= List of newspapers in Guinea =

This is a list of newspapers currently published in Guinea. Very few newspapers are distributed outside the capital, Conakry. Moreover, there is no organized distribution channel for the written press; It is therefore often carried out informally.

==History==
The history of the written press in Guinea is linked to that of Guinea itself. The written press appeared during the period of colonization, with Catholic missionaries being the originators. Introduced for the service of the colonizers, it became a tool used in the anti-colonial struggle. Between 1945 and independence in 1958, the press provided coverage of both ruling and opposition groups.
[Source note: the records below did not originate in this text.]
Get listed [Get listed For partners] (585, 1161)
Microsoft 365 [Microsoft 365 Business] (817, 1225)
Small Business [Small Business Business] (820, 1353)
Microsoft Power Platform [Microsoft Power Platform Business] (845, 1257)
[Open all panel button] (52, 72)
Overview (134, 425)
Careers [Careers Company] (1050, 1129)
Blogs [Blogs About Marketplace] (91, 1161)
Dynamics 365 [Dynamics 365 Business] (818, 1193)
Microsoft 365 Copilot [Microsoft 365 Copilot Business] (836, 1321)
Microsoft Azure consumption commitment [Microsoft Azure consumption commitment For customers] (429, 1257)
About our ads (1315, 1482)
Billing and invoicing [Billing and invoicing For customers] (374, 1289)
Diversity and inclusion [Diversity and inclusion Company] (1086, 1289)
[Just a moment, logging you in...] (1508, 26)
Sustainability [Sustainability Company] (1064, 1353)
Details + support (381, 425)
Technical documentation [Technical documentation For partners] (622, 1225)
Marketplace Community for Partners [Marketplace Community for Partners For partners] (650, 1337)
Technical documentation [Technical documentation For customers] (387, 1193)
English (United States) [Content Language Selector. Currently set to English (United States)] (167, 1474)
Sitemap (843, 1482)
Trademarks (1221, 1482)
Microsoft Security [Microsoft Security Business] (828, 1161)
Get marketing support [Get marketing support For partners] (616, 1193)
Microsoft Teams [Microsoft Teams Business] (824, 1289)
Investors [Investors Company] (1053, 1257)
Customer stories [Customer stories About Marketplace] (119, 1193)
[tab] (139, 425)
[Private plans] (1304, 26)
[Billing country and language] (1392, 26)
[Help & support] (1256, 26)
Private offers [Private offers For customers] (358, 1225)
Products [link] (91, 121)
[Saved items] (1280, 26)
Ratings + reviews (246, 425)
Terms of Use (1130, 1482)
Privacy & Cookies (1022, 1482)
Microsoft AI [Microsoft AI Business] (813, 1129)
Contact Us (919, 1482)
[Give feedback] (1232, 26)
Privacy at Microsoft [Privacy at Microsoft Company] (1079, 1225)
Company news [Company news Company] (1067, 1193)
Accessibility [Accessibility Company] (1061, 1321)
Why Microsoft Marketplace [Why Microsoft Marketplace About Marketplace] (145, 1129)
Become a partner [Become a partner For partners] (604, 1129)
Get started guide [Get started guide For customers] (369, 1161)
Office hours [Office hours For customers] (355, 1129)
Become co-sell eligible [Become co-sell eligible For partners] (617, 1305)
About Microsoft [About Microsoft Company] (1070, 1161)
Freedom of information was restricted by the government of Ahmed Sekou Toure. "After the seizure of power by a junta in 1984, the establishment of a multiparty system contributed to the establishment of press freedom in the early 1990s".

==List of newspapers==
Guinea has no daily newspapers except Horoya, the government newspaper; Regular titles are essentially weekly, monthly and bi-monthly.

- Le Lynx, a weekly satirical newspaper created in 1992.
- L'Indépendant, an independent weekly newspaper created in 1992.
- Horoya, a government newspaper; It initially enjoyed the "monopoly of subscriptions with diplomatic missions and government administration".
- L'Événement de Guinée.
- L'Enquêteur, created by Boubacar Yacine Diallo.
- Actu-Elles.info created by Aminata Pilimini Diallo.
- Bulletin224.com created by Gilbert Tounkara in 2020.
- Dounet Magazine created by Fatoumata Keita in 2015.

In addition to these independent newspapers, many political parties have their own papers.